--- Start of RECORDS FOR THE TASK ---

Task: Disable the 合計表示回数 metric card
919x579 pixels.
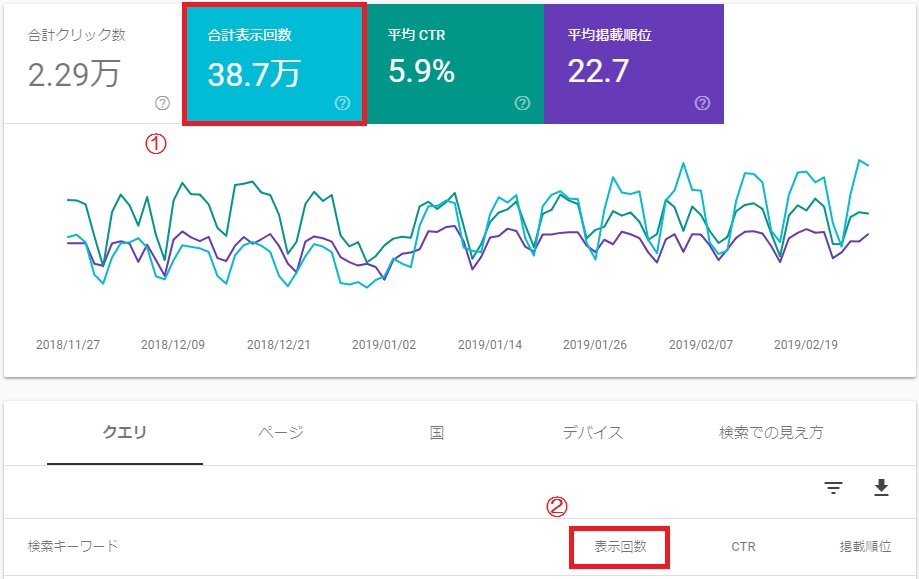Action: (275, 62)
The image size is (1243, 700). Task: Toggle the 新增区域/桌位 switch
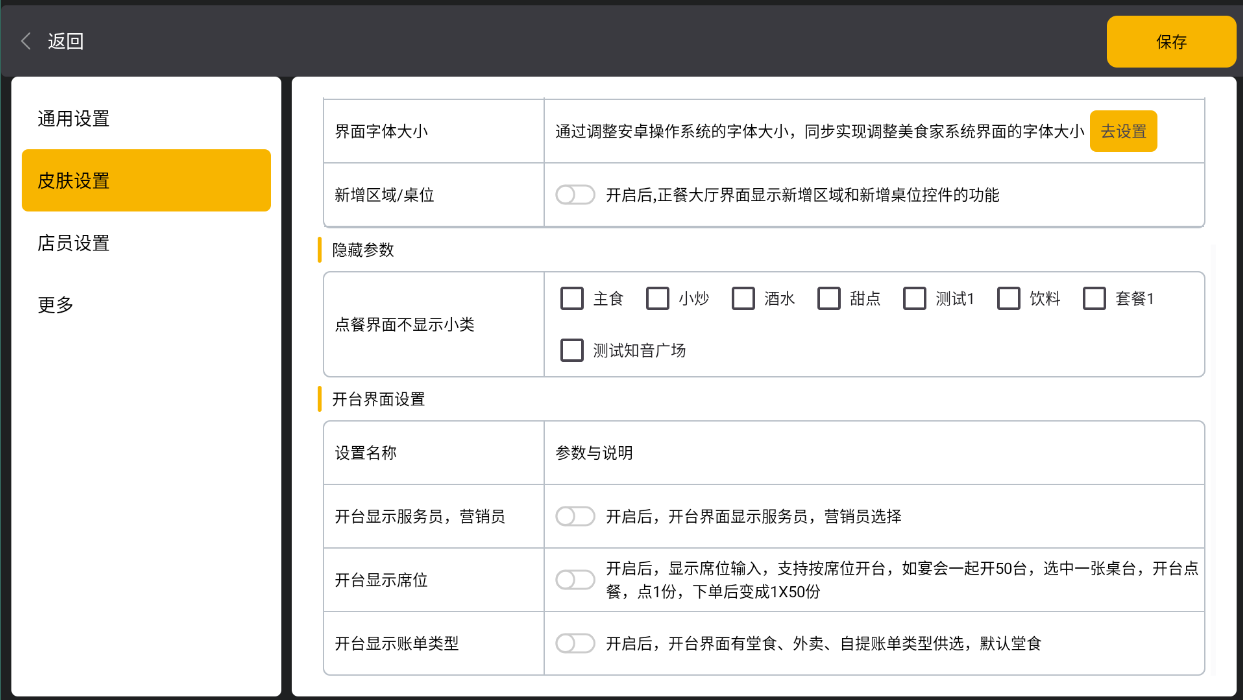coord(575,195)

--- End of RECORDS FOR THE TASK ---

# GIVEN REQUEST
Present the rows above as a numbered list with blank lines omitted, and leave the pictures out of your answer.

# EXPECTED ANSWER
1. Task: Disable the 合計表示回数 metric card
2. 919x579 pixels.
3. Action: (275, 62)
4. The image size is (1243, 700). Task: Toggle the 新增区域/桌位 switch
5. coord(575,195)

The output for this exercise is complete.